_QUÉ HACER_:
(a) Indica si cada afirmación concuerda con el fragmento sobre las Misiones Pedagógicas y La Barraca, respondiendo sí o no y citando literalmente las palabras del fragmento que lo deciden: (i) Machado empleó la expresión "nuevo florecer de España" al despedir a Giner de los Ríos. (ii) Han pasado cincuenta años desde esos dos proyectos. (iii) Ambas iniciativas se presentan como parte del plano cultural.
(b) Escribe la continuación del fragmento sobre las Misiones Pedagógicas y La Barraca a partir de su última oración.

_FRAGMENTO DE TEXTO_:
Recordamos, en el Día Mundial del Teatro, dos de los proyectos culturales más románticos de la II República española. Noventa años después, Las Misiones Pedagógicas y La Barraca siguen representando el potencial revolucionario de la universalización de la Cultura y el ideal progresista republicano.
Con la proclamación de la Segunda República se abría en España la presa de los anhelos innovadores, aspiraciones impetuosas de generaciones jóvenes y rebeldes que, constreñidas por la dictadura de Primo de Rivera, veían en la primavera de 1931 la oportunidad histórica para caminar hacia —como diría Machado para despedir a Giner de los Ríos— el “nuevo florecer de España”. Agitados por el viento renovador en el país, la firme pretensión de transformar los anquilosados cimientos de la sociedad española cristalizó, en el plano cultural, en dos de las iniciativas que mejor simbolizan el ideal republicano en torno a la Cultura: Las Misiones Pedagógicas y La Barraca.

_MATERIAL PROPORCIONADO_:
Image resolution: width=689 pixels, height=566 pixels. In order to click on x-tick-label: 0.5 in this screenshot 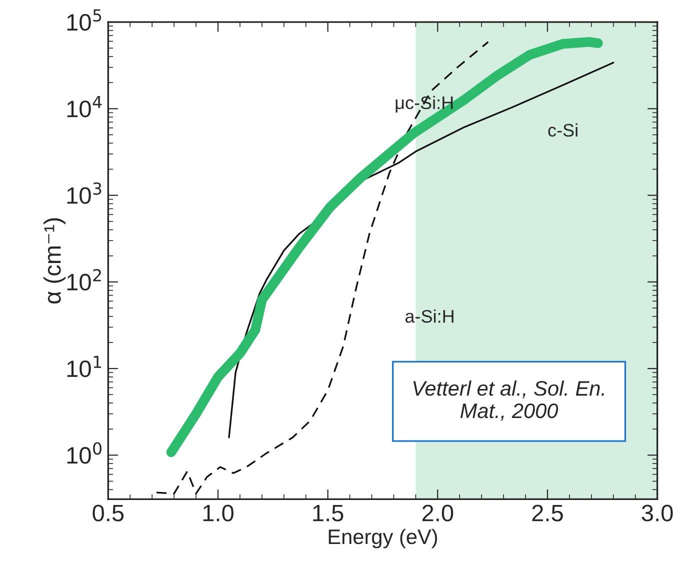, I will do `click(108, 513)`. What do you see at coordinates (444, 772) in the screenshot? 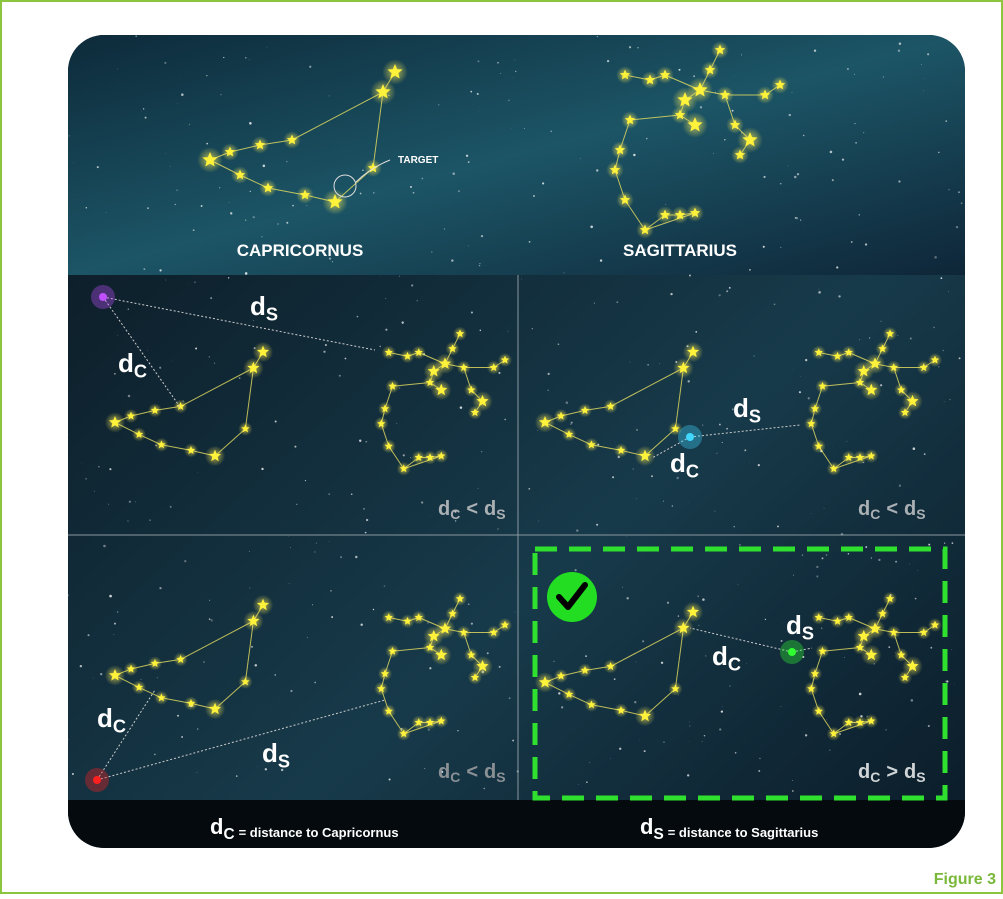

_RESPUESTAS_:
(a)
(i) Sí: «como diría Machado para despedir a Giner de los Ríos— el “nuevo florecer de España”».
(ii) No: «Noventa años después».
(iii) Sí: «cristalizó, en el plano cultural, en dos de las iniciativas».

(b)
Las Misiones Pedagógicas y los marineros del entusiasmo
Con el espíritu educativo de la Institución Libre de Enseñanza y la guía intelectual de la base humanista del krausismo, las Misiones tenían entre sus objetivos más importantes elevar el bajo nivel educativo y cultural de las clases populares (García Rodríguez, 2010) en una época donde, según los estudios de Narciso de Gabriel, diez millones de españoles no sabían ni leer ni escribir (más de un 42’34% de analfabetismo). Siendo la España de los años treinta mayormente agraria, eran tantas las consecuencias que, como decía María Moliner, se adivinaban al “pensar tan sólo en lo que sería nuestra España, si en todas las ciudades, en todos los pueblos, en las aldeas más humildes, hombres y mujeres dedicasen los ratos no ocupados por sus tareas vitales (…) a asomarse al mundo material y al mundo inmenso del espíritu…”, que tan solo imaginarlo se antojaba imposible.
Desafiando esa inverosimilitud, marineros del entusiasmo —como se refería Juan Ramón Jiménez a los y las misioneras— de la talla de Bartolomé Cossío, o personalidades como Machado, María Luisa Navarro o Pedro Salinas, trataron, tal y como se recoge en el número 150 de la Gaceta de Madrid del 30 de mayo de 1931, “de llevar a las gentes, con preferencia a las que habitan en localidades rurales, el aliento del progreso y los medios de participar en él, en sus estímulos morales y en los ejemplos del avance universal, de modo que los pueblos todos de España, aun los apartados, participen en las ventajas y goces nobles reservados hoy a los centros urbanos”.
Con ímpetu decidido, estos depositarios de la pedagogía intuitiva, coeducativa, ética, laica; hombres y mujeres fieles a la revolución de las conciencias y de los espíritus, se pusieron manos a la obra. Misión: alfabetizar del mundo rural, acercar la Cultura a los pueblos y aldeas más aisladas de todo el territorio y satisfacer las demandas de las clases pauperizadas.
“No olvidéis que lo primero de todo es la luz”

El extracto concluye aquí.